▶ _Exercise requirements_
Look below for the line that contains "Image resolution: width=743", then copy it and each following line exactly, through and including the line that contains "This screenshot has width=748, height=560.".

:: Data provided

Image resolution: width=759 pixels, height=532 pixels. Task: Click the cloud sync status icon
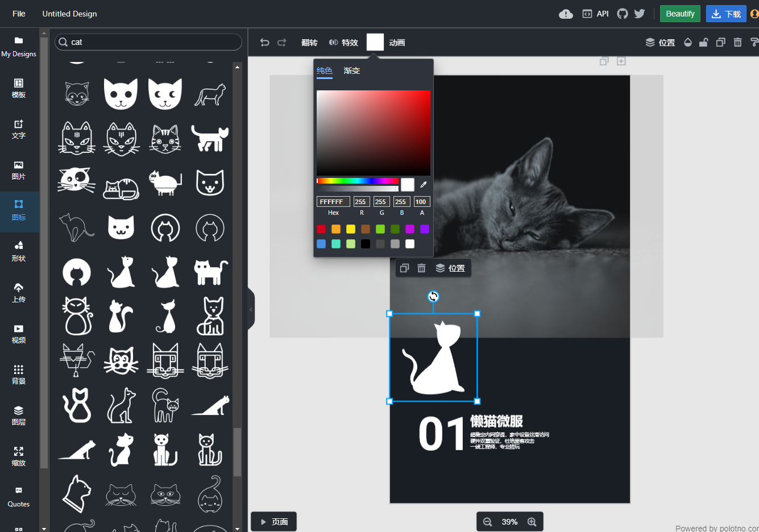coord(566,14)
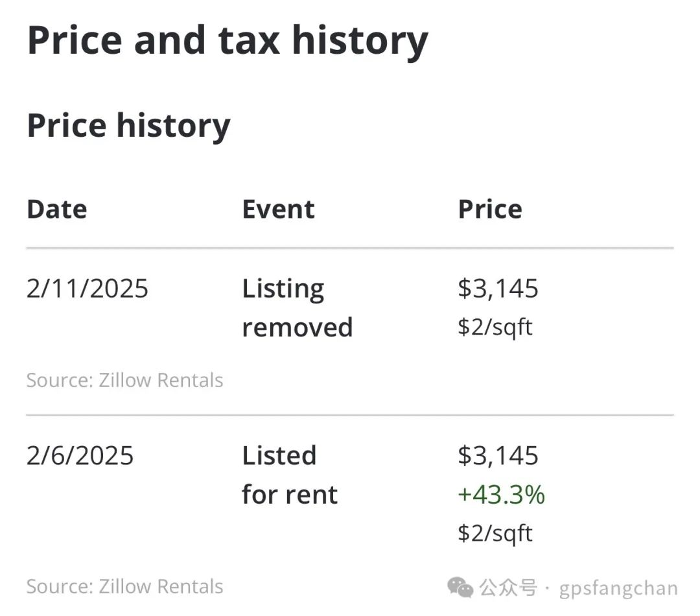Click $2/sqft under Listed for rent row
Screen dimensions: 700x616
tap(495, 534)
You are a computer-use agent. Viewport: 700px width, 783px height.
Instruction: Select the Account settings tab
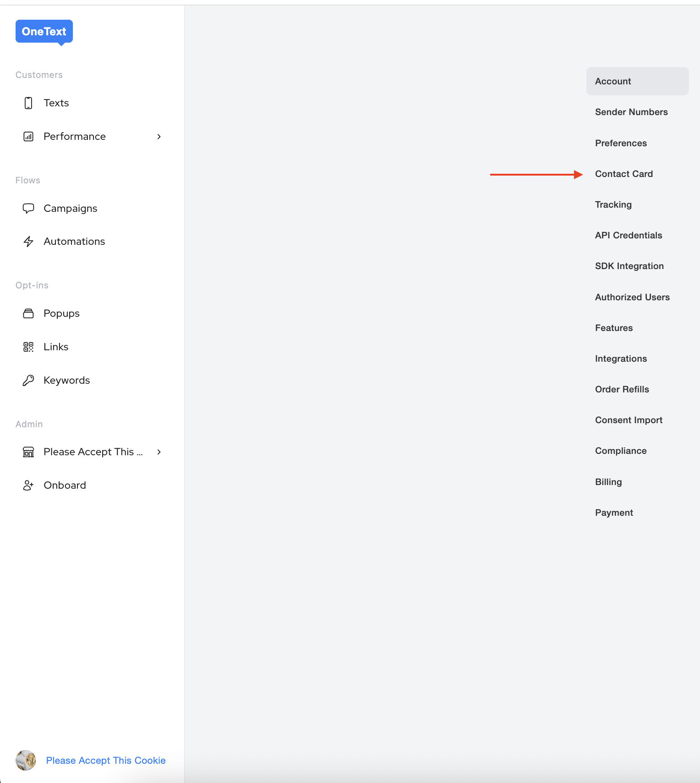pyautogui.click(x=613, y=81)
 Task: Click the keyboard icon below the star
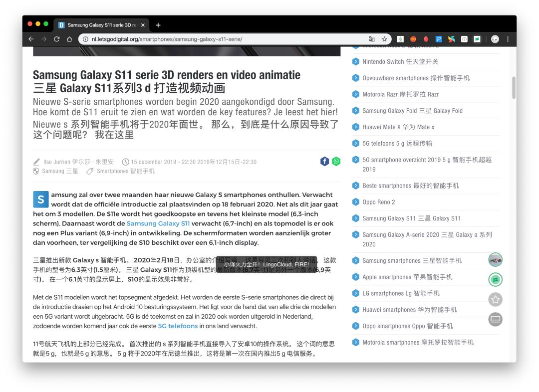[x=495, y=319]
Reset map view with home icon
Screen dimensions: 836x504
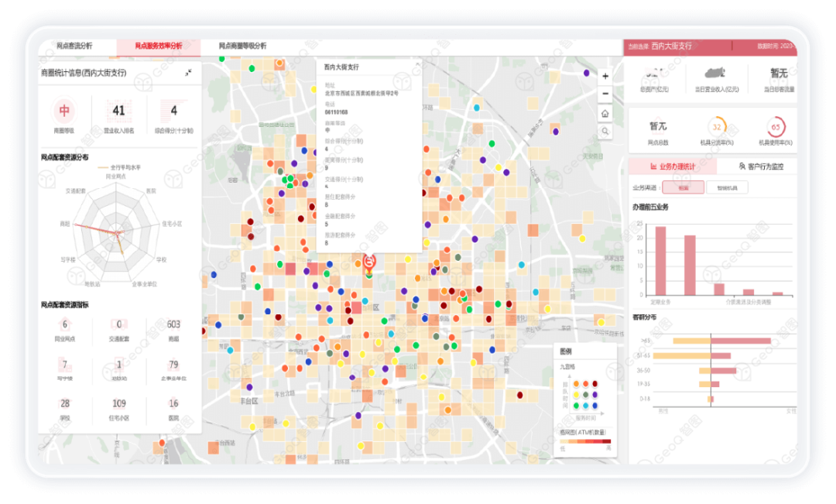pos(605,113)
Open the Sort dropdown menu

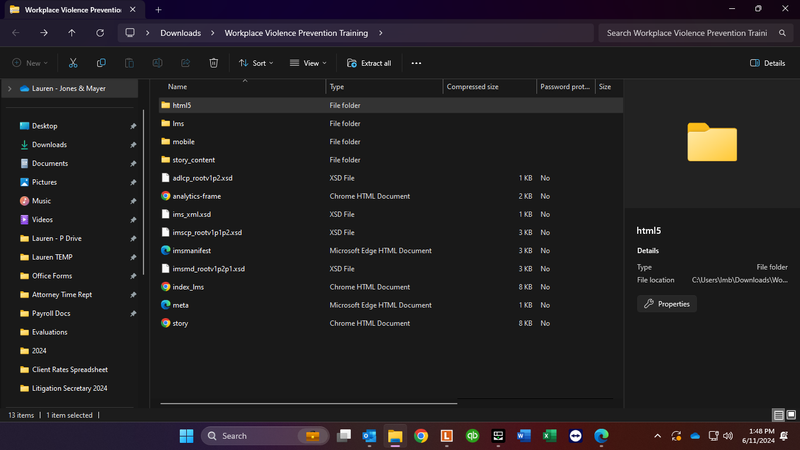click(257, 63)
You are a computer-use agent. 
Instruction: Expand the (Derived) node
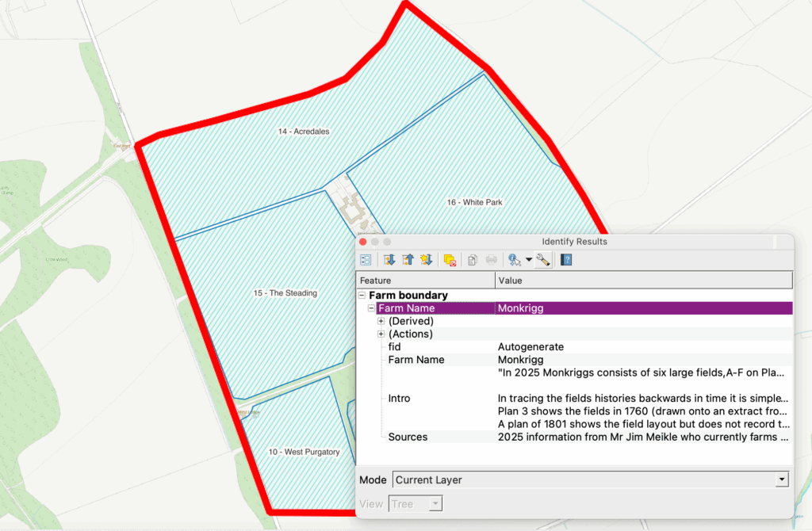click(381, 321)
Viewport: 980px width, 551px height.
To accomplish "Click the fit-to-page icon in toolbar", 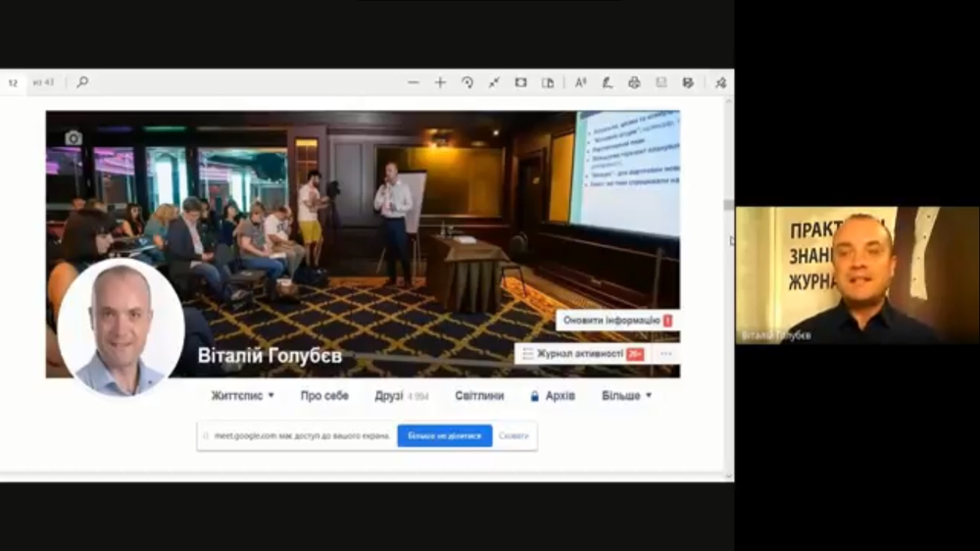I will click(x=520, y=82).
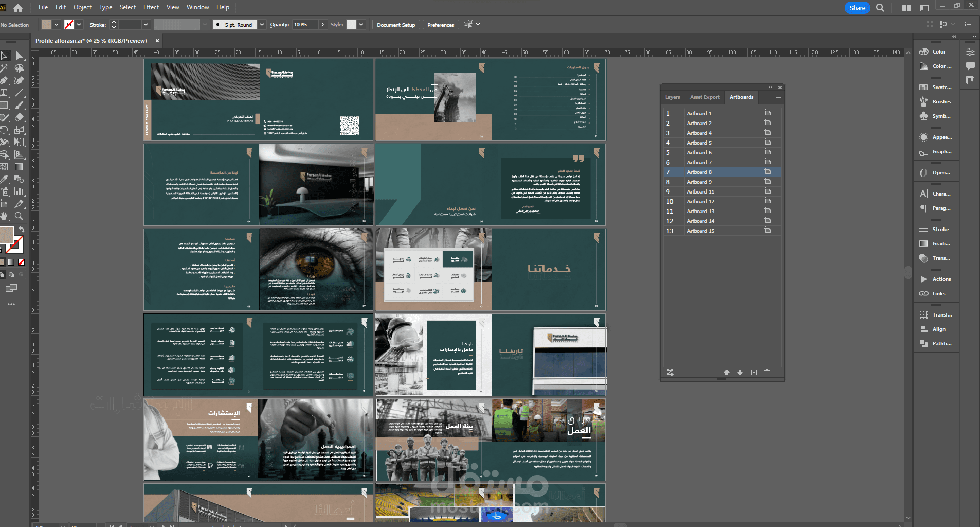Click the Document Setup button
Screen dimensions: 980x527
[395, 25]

::::
:: Data provided

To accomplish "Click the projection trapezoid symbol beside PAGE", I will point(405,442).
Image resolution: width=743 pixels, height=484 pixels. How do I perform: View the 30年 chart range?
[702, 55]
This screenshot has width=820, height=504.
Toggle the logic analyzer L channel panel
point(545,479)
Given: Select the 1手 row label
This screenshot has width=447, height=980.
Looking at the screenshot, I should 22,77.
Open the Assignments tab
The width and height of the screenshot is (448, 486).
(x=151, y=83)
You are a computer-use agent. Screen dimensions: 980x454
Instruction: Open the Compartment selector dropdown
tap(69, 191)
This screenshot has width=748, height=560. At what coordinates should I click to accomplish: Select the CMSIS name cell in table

::::

▶ _Response_
Image resolution: width=743 pixels, height=484 pixels. How do I perform: View the 30年 chart range?
[702, 55]
This screenshot has width=820, height=504.
Toggle the logic analyzer L channel panel
point(545,479)
Given: Select the 1手 row label
This screenshot has width=447, height=980.
Looking at the screenshot, I should 22,77.
Open the Assignments tab
The width and height of the screenshot is (448, 486).
(x=151, y=83)
You are a computer-use agent. Screen dimensions: 980x454
Instruction: Open the Compartment selector dropdown
tap(69, 191)
This screenshot has width=748, height=560. At what coordinates should I click to accomplish: Select the CMSIS name cell in table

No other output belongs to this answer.